I've only done beef ribs a couple times, as long as they are tender--they are "almost" as good as pork ribs! Looks like you had a great meal!!!


----------



## Smarty (Nov 23, 2008)

GROUPERKING said:


> "Sweet baby Ray's "


Now I see your pictures when it's way too late for me to spark up my grill.
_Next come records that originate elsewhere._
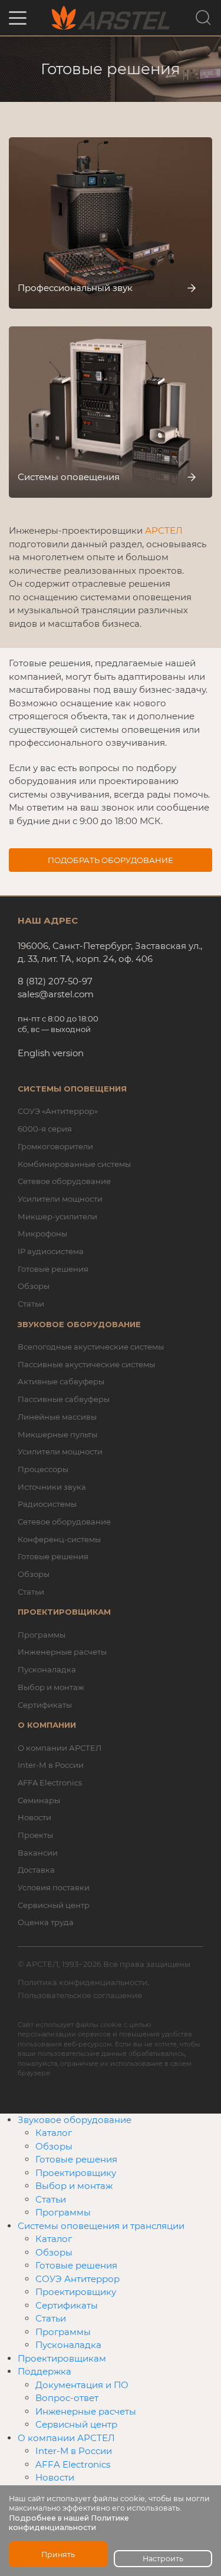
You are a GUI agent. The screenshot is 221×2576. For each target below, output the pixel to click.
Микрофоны (42, 1233)
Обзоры (34, 1286)
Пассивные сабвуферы (64, 1399)
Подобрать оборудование (110, 860)
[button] (18, 18)
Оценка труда (46, 1922)
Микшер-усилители (57, 1216)
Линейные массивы (57, 1416)
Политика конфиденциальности (82, 1982)
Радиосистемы (47, 1504)
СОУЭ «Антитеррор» (58, 1111)
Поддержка (44, 2371)
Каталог (53, 2132)
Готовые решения (53, 1269)
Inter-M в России (51, 1765)
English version (51, 1053)
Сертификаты (45, 1704)
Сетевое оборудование (64, 1181)
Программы (41, 1634)
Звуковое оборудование (74, 2119)
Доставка (36, 1869)
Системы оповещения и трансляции (101, 2225)
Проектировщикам (62, 2358)
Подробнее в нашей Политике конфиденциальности (69, 2523)
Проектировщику (75, 2172)
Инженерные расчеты (62, 1651)
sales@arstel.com (56, 994)
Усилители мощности (60, 1198)
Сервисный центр (54, 1905)
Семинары (39, 1800)
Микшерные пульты (57, 1434)
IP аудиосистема (51, 1251)
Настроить (163, 2558)
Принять (58, 2554)
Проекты (35, 1835)
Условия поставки (54, 1887)
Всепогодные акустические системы (91, 1346)
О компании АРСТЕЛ (59, 1747)
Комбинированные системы (74, 1164)
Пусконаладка (47, 1669)
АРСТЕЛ (164, 530)
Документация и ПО (81, 2384)
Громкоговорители (55, 1146)
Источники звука (52, 1487)
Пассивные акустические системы (86, 1364)
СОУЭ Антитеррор (77, 2278)
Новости (34, 1817)
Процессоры (43, 1469)
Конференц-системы (59, 1539)
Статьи (31, 1303)
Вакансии (38, 1852)
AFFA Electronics (50, 1782)
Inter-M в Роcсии (73, 2450)
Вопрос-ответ (66, 2397)
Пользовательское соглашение (80, 1995)
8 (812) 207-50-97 (55, 981)
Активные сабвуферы (61, 1381)
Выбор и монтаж (51, 1687)
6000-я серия (45, 1128)
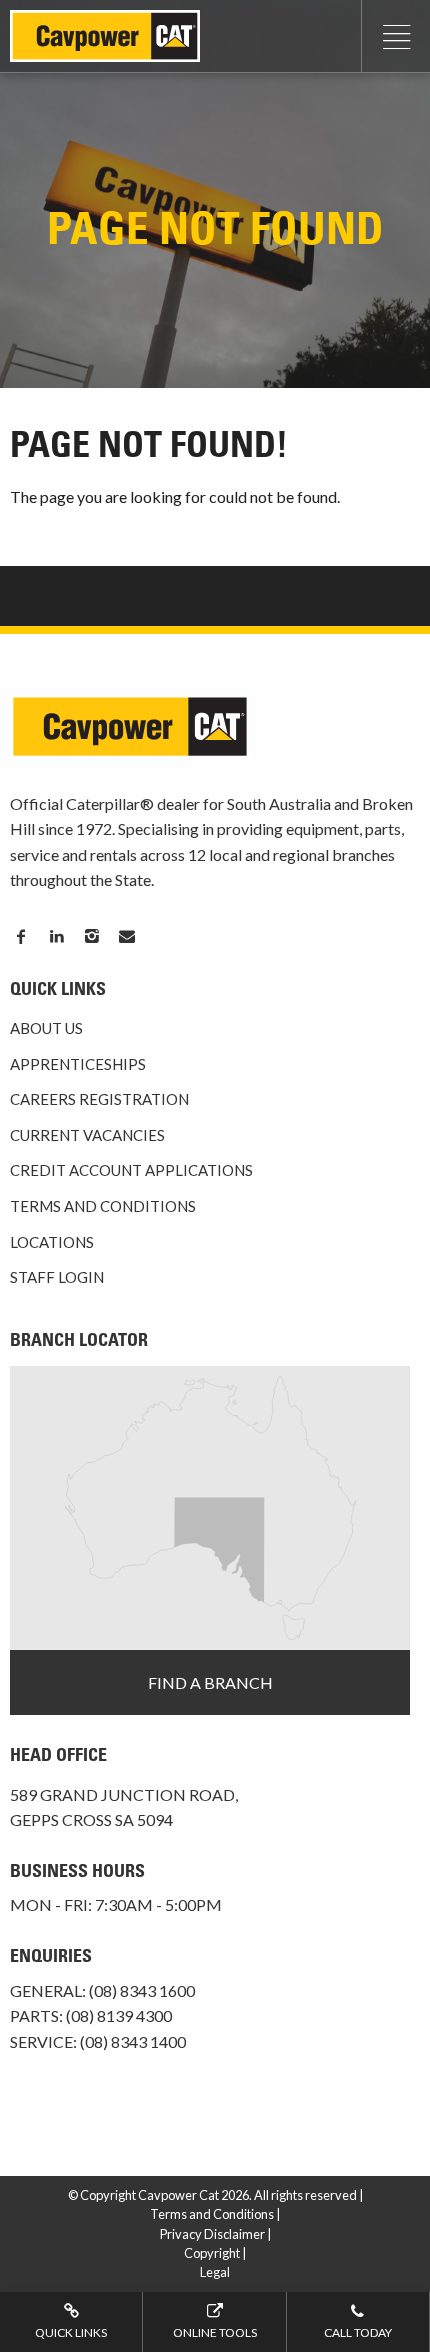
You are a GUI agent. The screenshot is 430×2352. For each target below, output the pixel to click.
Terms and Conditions (103, 1206)
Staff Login (57, 1277)
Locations (52, 1242)
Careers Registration (99, 1099)
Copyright (212, 2253)
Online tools (215, 2332)
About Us (46, 1028)
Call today (358, 2332)
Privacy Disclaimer (212, 2234)
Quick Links (71, 2332)
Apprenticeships (78, 1064)
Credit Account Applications (131, 1170)
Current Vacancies (87, 1135)
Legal (215, 2272)
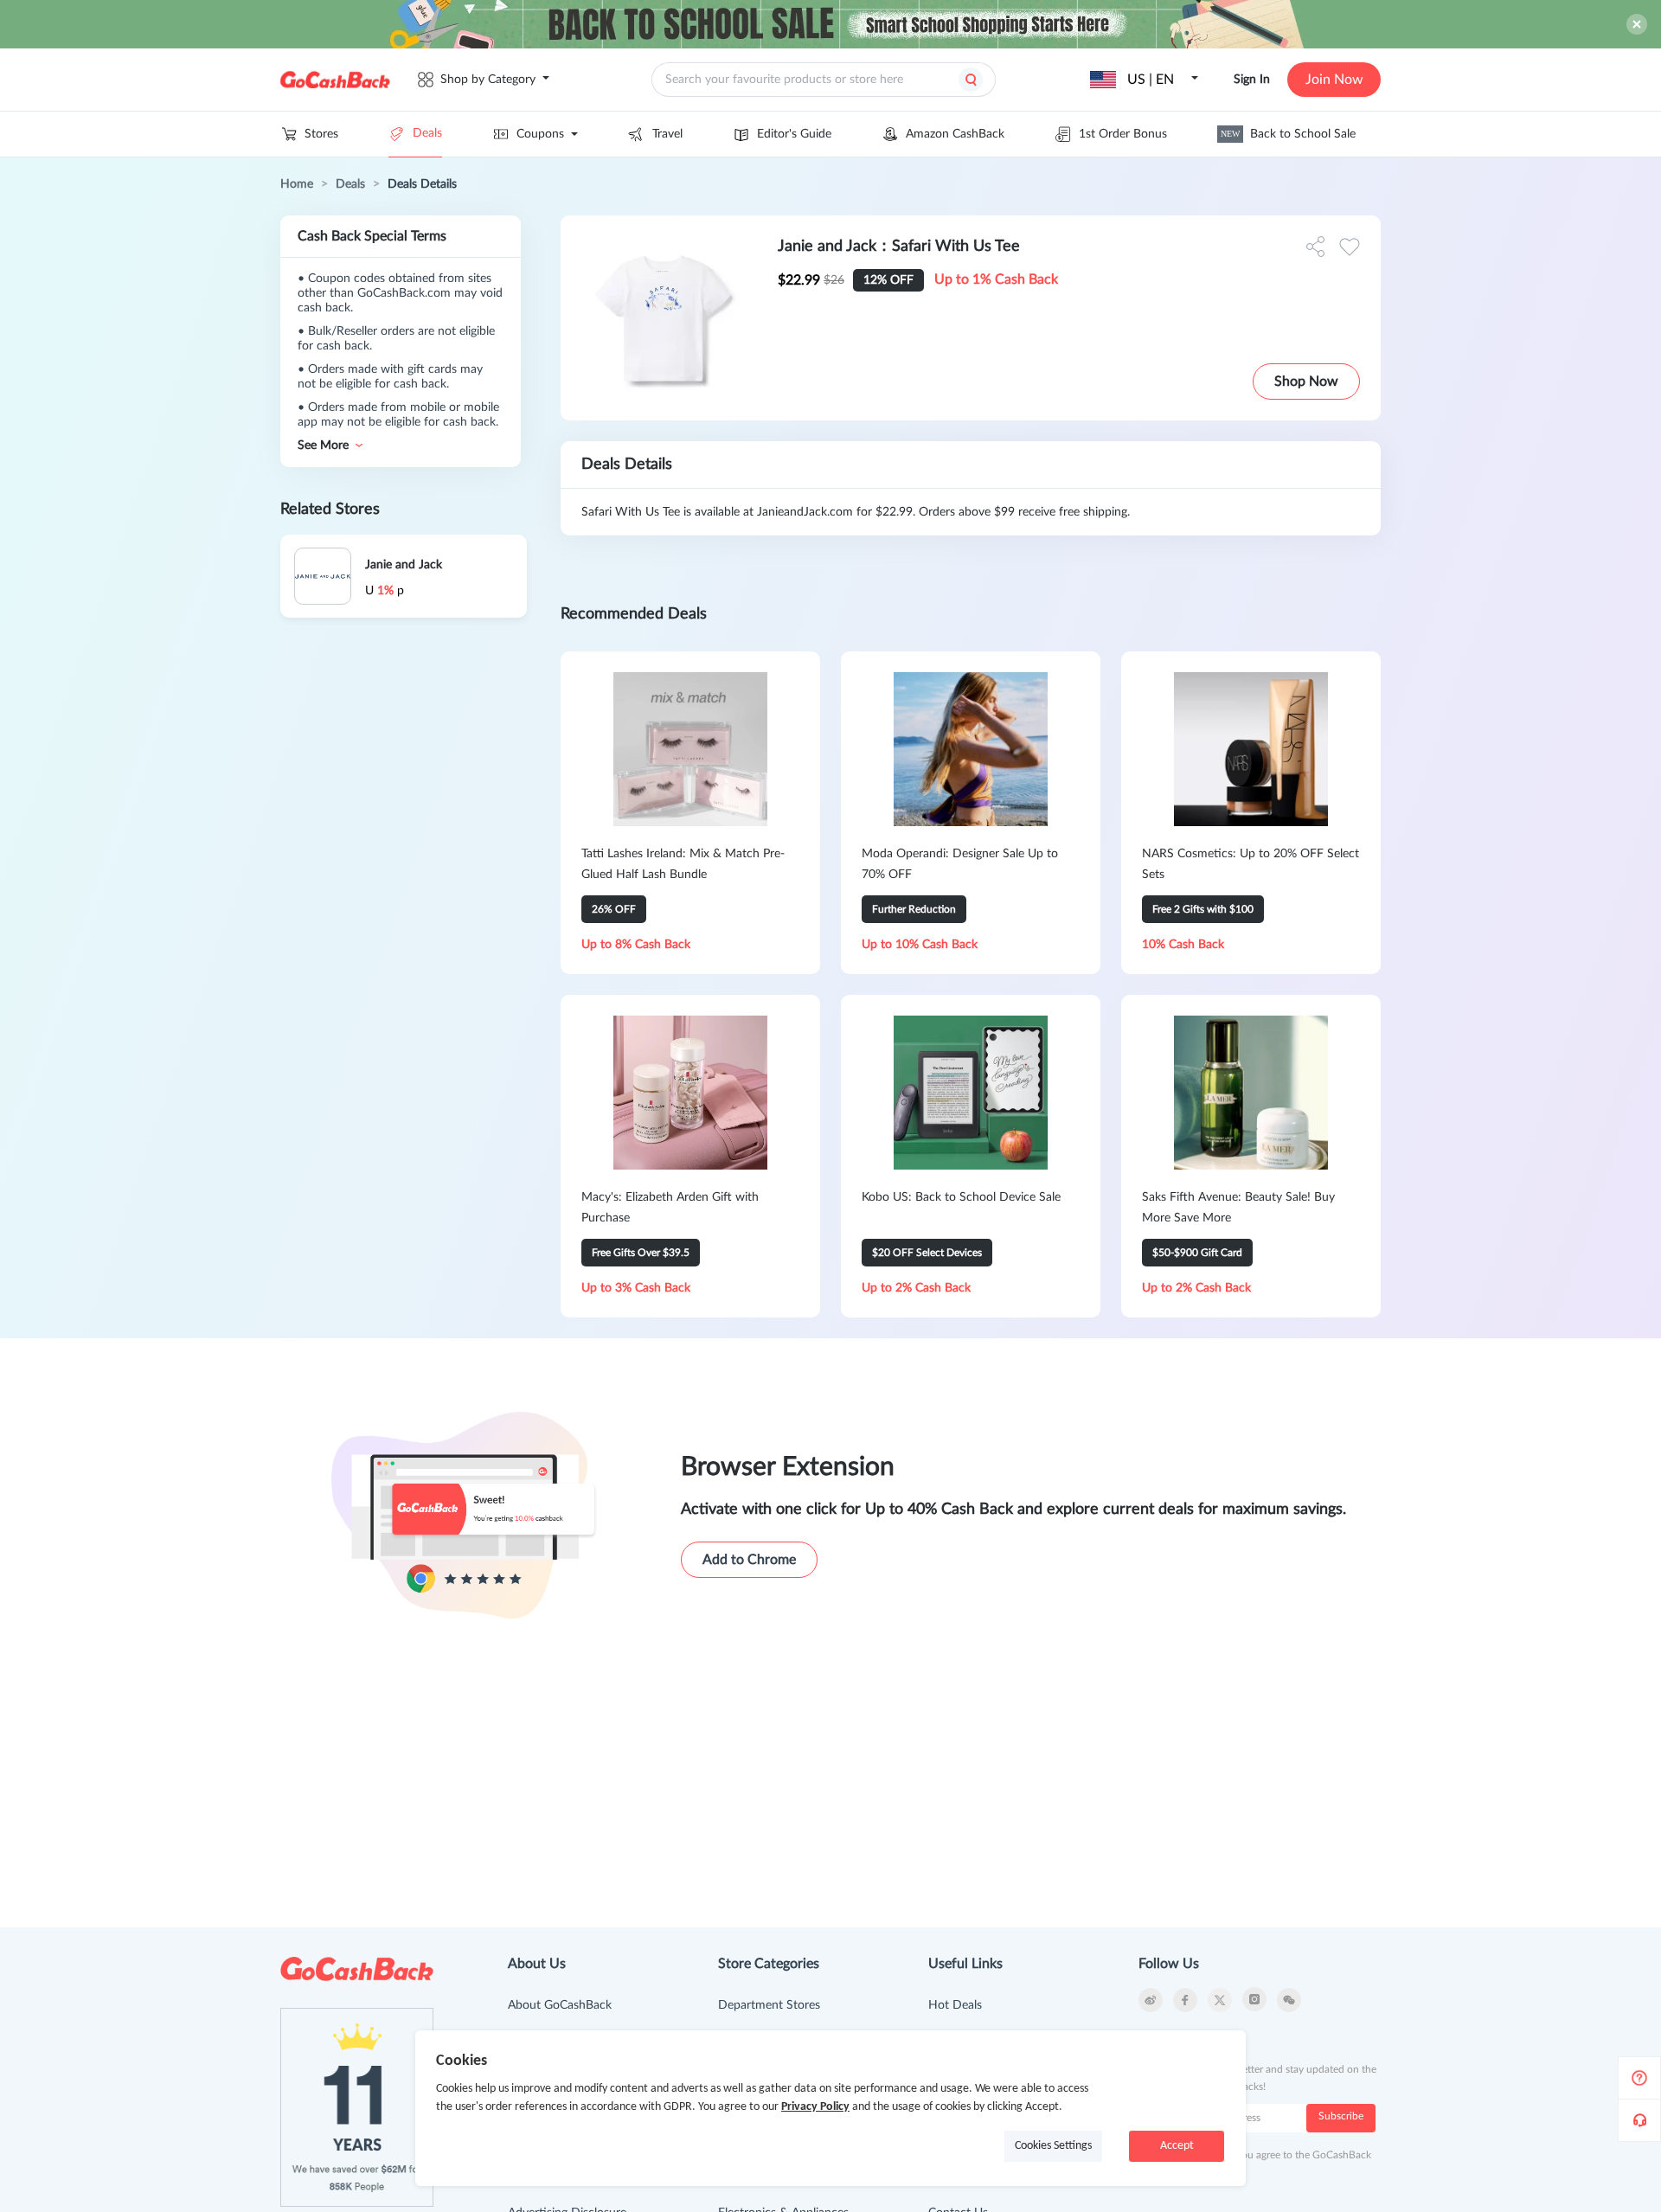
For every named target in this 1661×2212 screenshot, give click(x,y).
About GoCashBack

Dammit man!!! Looks good! :thumbup:


----------



## Loruna (Aug 3, 2013)

What store sold you the beef ribs?
Every time I'm hungry for some I've never found them in the store but I've only checked Publix and Winn Dixie.


----------



## GROUPERKING (Sep 28, 2011)

Publix on 9 mile road has them, that's where I bought mine.


----------



## zodiac470 (Oct 2, 2007)

Were those the short back ribs or the big ones?


----------



## stauty trout (Jul 19, 2012)

Love my egg... Use it at least twice a week

last nights meal 















































Sent from my iPhone using Tapatalk


----------



## GROUPERKING (Sep 28, 2011)

Looks good !


----------



## GROUPERKING (Sep 28, 2011)

zodiac470 said:


> Were those the short back ribs or the big ones?


I think that they were short back, but I'm not positive. They had some really big ribs and this smaller size at publix. These looked better to me ,so I bought them . Now I wish I would have paid more attention.


----------



## RMS (Dec 9, 2008)

Those are shorts if that is anything close to a normal sized dinner plate.

I've never seen beef ribs at The Publix in Pace, will have to try Nine Mile.


----------



## zodiac470 (Oct 2, 2007)

GROUPERKING said:


> I think that they were short back, but I'm not positive. They had some really big ribs and this smaller size at publix. These looked better to me ,so I bought them . Now I wish I would have paid more attention.


I checked the Public in Pace today and they had the whole racks as well as the individual sliced ribs. Seems like beef ribs are hard to come by down here!


----------